Traditionally, data quality solutions were (and are) purely based on statistics. That is, you apply a particular algorithm or rule and then the software compares the data based on that algorithm and tells you the likelihood of a match. An extension to this is to use natural language capabilities that provides context to this matching. The upside of this is that the software will know that the “New York Yankees”, for example, represents a single term rather than three separate words. The downside is that you have to develop that natural language capability for each individual language. What Zoomix has done is go beyond natural language capability by using a self-learning dictionary that works with any language.
Suppose you are matching product data then, since the software has classification capabilities built-in, it is able to recognise that “wit” and “weiß” and “white” are potentially all the same—the software will suggest that these form a match and once you okay this then the dictionary will know that fact thereafter and apply it automatically.
The second thing that makes Zoomix different is that its whole methodology is to move away from a project based approach. Traditionally, you had a project team that developed data quality rules to ensure that the data was fit for purpose and then you loaded the data into the live system and then, in effect, you start all over again because you have no way of guaranteeing the accuracy of further input data. Zoomix's view (and it is not alone in this) is that we need to move to environment in which data quality is assured up front and on a continuous basis.
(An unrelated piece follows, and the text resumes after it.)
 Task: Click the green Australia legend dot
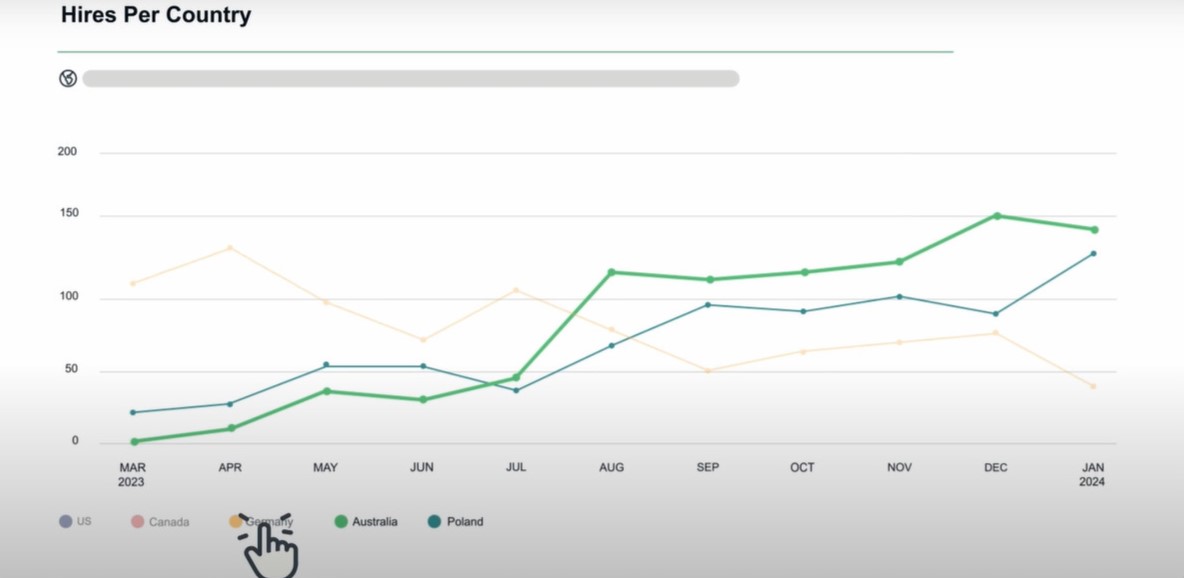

The product, which is metadata driven, actually includes five steps, which can be used independently and in any order:
A number of the other particular features provided include support for multiple category hierarchies, the ability for items to be in multiple hierarchies (for example, a diving watch to be in both the diving and watch categories), the ability to modify standards (that is, you are not restricted to stated UNSPS categories, say, but can amend these if appropriate), and accuracy matrices that continuously check the accuracy of results. This last is important because it helps users (and the product is aimed at primarily at end users who do not want or need the involvement of IT) to understand what is happening and to have confidence in the system, which should lead to further automation of data quality.
That, primarily, is what Zoomix is about: the automation of data quality. And about time too.